**Provided text**:

==================================================

What’s Your Play? Over-Limp-Back-Raised Results

I was pleasantly surprised by the great discussion of this week’s What’s Your Play? I nearly didn’t post it because it was “just a pre-flop spot”.

How Likely Are Better Hands?

Everyone was rightfully quick to recognize that it’s rare to see people overlimping the biggest pairs in late position. A few of you asked a very good question about whether there was someone in late position or the blinds who could be expected to raise with a high frequency; there was not. This is indeed a good reason to think KK/AA are unlikely.

However, Villain is also committing 64, and quite probably 145, big blinds to the pot before the flop. Though there could be other explanations for this, which we’ll get into in a moment, this is evidence of a big hand. The more money someone is willing to put into the pot, the stronger he’s likely to be. Sometimes hand reading is that simple.

We have no reason to think this is a spazzy or gambley player. Quite the opposite, he’s very young, usually plays smaller stakes, likely relying on poker income, likely undercapitalized for this game, and initially bought in short. There’s nothing here to indicate that he has the stomach for putting so much into the pot on a lark.

==================================================

**Data excerpt**:
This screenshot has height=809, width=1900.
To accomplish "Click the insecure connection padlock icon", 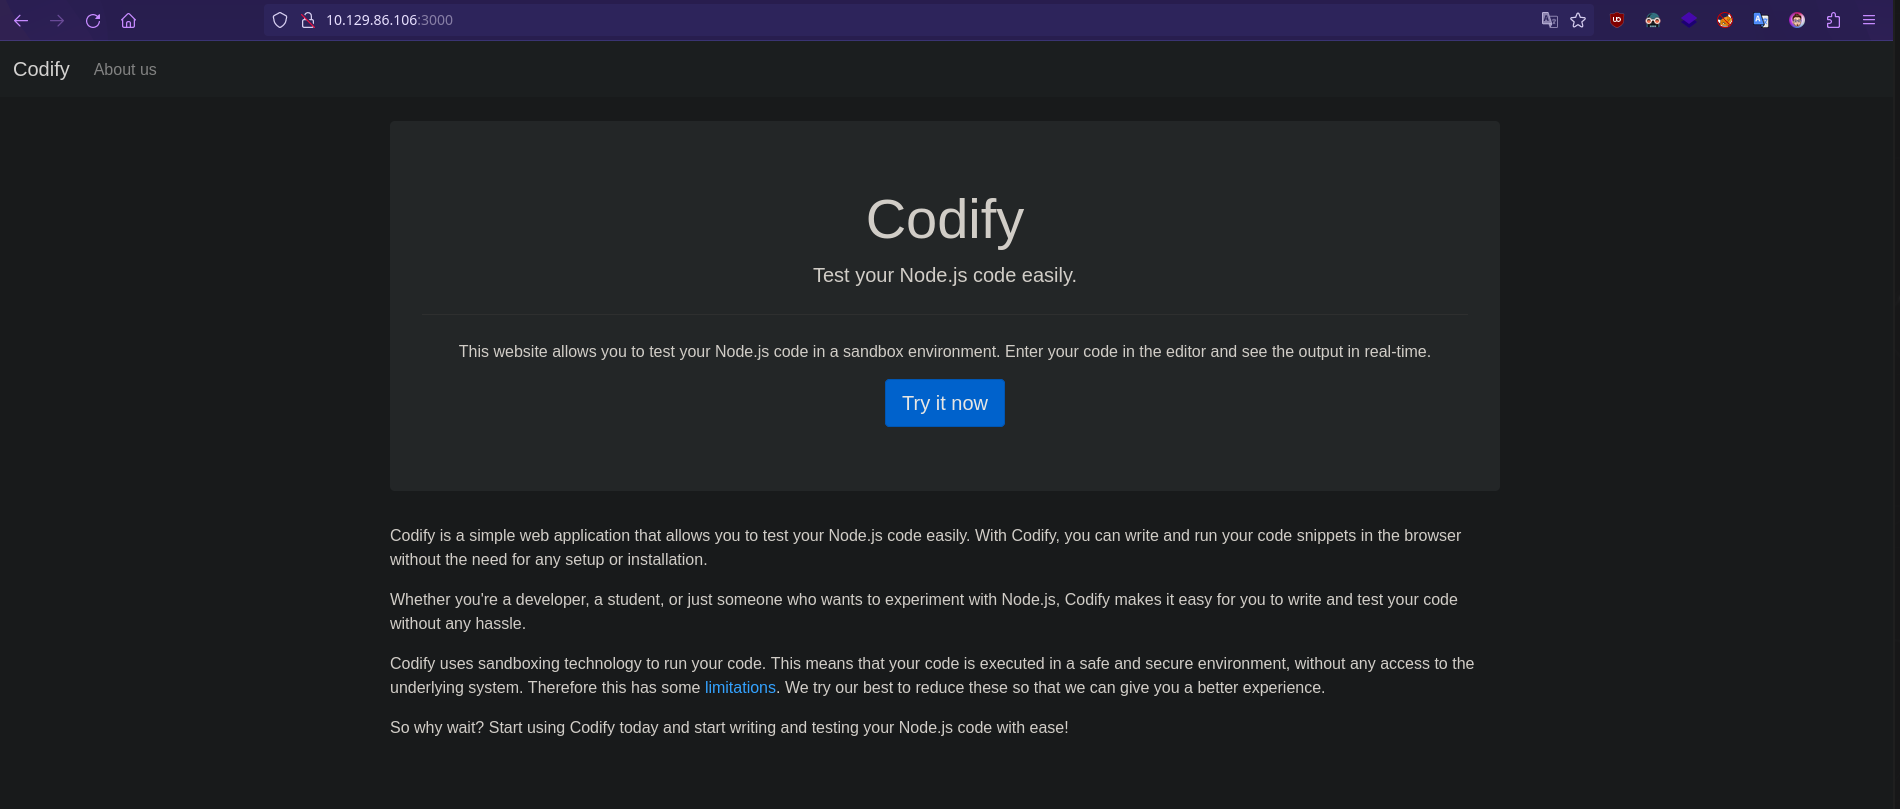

==================================================

**Requests**:
a) List each trait the poker article gives to describe Villain in its final paragraph.
b) According to the poker article, how many big blinds is Villain committing to the pot before the flop?
c) Pick up the poker article after its last sentence and keep writing.

**Results of the tasks**:
a)
- Very young
- Usually plays smaller stakes
- Likely relying on poker income
- Likely undercapitalized for this game
- Initially bought in short

b) 64 big blinds, and quite probably 145.

c)
As I indicated in the comments, the “big bets are weaker than small bets” line of thinking is a dangerous one in that it flies in the face of the fundamental mathematics of the game. Yes, it seems a little odd that Villain seems to be trying to shut down the action, but that doesn’t have to indicate a non-nut hand. Perhaps he’s just nervous about playing post-flop and wants to end the hand pre-flop one way or the other even when he has the nuts and the pot is already large. Perhaps he thinks worse hands will give action even to a bet this large. Perhaps he thinks we will think that a large bet will look weak. Unless you have a very good reason, you should continue more often against small bets than against large bets.

In this case we have some conflicting evidence. The overlimp suggests a non-nut hand, but the big raise suggests a big hand. Here’s a good rule of thumb: the more money involved in a particular decision, the more valuable the information gleaned from that decision. In other words, unconventional or seemingly suboptimal plays are a lot more likely when Villain is making a $5 decision than when he is making  a $320 decision.

How Likely Are Worse Hands?

Gareth cuts straight to the heart of the matter:

I think we are weighing a few events of unlikely probability.

Event 1: villain overlimps in this spot and then takes the line they did. What has happened before our eyes is an event of very small probability.

Event 2: Villain overlimped in the first place with KK/AA.

Event 3: Villain overlimped in the first place with {not QQ+AK} and is now losing their mind for no apparent reason. And when calling is a viable option, having a reasonable price in a reasonable position (in position postflop that is).

All three of these events have small probabilities. Yet Event 1 has already happened.

This is recurring theme of these WYP posts: Villain has to have something. It’s not enough simply to say “better hands are unlikely, so let’s stick it in”, because sometimes worse hands are also unlikely.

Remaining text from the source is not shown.